Saturday, May 12, 2001
Hospital diversions continue at high rate
By Tim Bonfield
The Cincinnati Enquirer
The flu season is over. But the hospital crunch is not. Through March and April, Tristate hospitals continued to turn away life squads in far higher numbers than in years past, according to figures from the Greater Cincinnati Health Council.
Local hospitals declared themselves overcrowded 78 times in March and 64 times in April. Those figures are down from the record-setting 112 diversions in February, but remained more than five times higher than March and April of last year.
The diversions mean ongoing aggravation for sick and injured people who wind up spending hours in emergency departments waiting for available hospital beds. The diversions also mean slower response times for area life squads that have to drive farther to get patients to hospitals.
Yet so far, there have been no reported disasters in care, such as an injured person dying because a hospital diversion kept a life squad out of service too long.
To my knowledge, that "Oh-my-God' case hasn't happened. But the potential is there, said Trish Brooks, fire chief for the Forest Park Fire Department We're dealing with it because we're an adept and overcome system and that's our job. But when I talk to other fire chiefs, they say their number one problem is diversions.
A diversion occurs when a hospital cannot handle more ambulance runs, either because all its beds are full or it cannot bring in enough workers to staff the units.
When a hospital goes on diversion, it asks life squads to take as many patients as possible to other hospitals.
Even during a diversion, ambulances are expected to carry the most unstable pa tients to the nearest hospital. Patients also can insist on going to a particular hospital.

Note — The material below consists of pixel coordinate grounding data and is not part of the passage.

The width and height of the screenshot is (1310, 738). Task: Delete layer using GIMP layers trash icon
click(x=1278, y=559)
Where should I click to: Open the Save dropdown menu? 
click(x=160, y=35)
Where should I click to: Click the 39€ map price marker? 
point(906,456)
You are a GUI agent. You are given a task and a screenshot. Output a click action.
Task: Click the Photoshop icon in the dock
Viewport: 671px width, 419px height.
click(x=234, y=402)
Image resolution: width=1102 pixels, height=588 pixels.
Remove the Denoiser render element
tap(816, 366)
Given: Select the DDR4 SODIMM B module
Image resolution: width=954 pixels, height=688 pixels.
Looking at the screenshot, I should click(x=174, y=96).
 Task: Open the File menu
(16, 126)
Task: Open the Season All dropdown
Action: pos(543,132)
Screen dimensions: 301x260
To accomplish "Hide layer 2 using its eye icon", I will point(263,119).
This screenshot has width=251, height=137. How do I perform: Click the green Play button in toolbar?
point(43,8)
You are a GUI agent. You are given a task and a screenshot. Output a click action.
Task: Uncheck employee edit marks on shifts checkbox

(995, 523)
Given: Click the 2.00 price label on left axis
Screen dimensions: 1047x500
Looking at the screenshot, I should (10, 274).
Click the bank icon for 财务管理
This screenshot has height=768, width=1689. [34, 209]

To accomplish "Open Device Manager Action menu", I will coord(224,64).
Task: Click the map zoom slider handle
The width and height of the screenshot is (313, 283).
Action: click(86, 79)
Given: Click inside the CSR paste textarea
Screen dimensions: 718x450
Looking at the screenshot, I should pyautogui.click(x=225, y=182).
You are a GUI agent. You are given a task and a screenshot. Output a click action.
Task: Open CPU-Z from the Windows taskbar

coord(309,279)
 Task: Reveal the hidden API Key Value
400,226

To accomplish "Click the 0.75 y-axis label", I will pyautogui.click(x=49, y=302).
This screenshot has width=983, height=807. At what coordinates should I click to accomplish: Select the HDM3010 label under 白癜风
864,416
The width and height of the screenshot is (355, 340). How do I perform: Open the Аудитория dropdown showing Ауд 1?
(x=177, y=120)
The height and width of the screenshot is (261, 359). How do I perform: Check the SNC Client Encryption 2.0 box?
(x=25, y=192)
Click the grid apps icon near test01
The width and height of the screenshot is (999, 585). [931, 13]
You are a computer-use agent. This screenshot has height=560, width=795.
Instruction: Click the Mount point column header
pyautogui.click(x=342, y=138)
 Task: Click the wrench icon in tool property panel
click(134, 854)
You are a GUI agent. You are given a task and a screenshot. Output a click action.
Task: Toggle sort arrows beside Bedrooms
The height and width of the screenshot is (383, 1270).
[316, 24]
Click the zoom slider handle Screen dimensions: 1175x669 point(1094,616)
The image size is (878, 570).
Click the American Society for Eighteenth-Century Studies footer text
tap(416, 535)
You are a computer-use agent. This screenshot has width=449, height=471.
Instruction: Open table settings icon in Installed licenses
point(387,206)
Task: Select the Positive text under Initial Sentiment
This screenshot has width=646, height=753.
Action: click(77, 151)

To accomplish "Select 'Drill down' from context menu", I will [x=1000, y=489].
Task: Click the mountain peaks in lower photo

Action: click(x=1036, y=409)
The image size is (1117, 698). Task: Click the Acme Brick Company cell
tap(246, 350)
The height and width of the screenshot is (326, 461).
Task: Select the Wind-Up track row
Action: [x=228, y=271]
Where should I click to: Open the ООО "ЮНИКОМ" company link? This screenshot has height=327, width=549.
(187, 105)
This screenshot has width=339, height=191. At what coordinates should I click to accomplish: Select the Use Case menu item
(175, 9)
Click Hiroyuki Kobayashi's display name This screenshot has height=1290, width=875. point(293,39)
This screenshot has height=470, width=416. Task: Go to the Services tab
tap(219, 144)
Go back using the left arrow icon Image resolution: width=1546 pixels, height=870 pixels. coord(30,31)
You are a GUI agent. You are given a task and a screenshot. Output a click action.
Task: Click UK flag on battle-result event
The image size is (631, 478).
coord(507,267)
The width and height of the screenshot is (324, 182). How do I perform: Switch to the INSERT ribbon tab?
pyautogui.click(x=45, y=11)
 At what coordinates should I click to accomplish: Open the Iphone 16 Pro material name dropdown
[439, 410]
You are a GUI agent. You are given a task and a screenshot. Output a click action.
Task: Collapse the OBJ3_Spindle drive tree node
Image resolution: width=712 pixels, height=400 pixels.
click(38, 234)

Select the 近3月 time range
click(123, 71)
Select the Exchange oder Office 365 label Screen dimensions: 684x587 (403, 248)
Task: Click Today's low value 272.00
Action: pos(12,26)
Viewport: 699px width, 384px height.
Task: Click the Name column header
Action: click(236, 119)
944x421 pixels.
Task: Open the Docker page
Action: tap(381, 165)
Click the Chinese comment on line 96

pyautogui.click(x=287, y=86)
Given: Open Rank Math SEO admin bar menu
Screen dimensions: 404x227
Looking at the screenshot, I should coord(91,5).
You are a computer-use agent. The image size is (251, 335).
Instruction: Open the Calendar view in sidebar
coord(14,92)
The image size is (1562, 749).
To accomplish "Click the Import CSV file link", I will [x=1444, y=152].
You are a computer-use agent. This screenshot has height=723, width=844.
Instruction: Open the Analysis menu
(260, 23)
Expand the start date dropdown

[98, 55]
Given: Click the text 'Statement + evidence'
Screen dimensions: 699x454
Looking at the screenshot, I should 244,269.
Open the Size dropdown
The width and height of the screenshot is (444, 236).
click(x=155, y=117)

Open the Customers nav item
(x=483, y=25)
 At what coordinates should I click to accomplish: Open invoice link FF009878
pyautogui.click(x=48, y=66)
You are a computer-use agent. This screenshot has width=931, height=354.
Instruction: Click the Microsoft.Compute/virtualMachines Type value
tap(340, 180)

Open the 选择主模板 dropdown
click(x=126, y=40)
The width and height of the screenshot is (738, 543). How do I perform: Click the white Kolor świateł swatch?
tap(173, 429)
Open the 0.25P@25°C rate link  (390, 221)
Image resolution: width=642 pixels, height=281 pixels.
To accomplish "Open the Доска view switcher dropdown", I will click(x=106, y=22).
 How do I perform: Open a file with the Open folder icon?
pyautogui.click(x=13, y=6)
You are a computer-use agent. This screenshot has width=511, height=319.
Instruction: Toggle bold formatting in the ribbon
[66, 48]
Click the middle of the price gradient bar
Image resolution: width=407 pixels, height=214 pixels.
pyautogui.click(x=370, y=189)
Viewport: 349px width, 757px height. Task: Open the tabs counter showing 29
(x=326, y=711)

Hospital officials predict high numbers of diversions will continue because they see no quick solutions to the rising numbers of emergency department visits and ongoing trouble hiring enough nurses to meet demand.
I'm wondering if we're
just beginning to see the effects of an aging population, said Colleen O'Toole, vice president of the health council.
Emergency department visits have been rising since 1996 and went up another 3 percent in 2000, from 807,427 visits to 831,922 visits, Ms. O'Toole said.
Nurse staffing problems have become so severe that hundreds of nurses rallied in Columbus earlier this week to call for a state law to ban mandatory overtime and require hospitals to set mini mum staffing standards.
So far, it appears that people who have needed immediate medical care have been able to get it. But hospital and fire department leaders agree the community dodged a bullet this winter because the flu season turned out to be milder than expected.
Now, few dare predict how well the system will handle the next surge of patients.
We've been holding our own. But we are concerned that quality of care will start to deteriorate at some point, Ms. O'Toole said.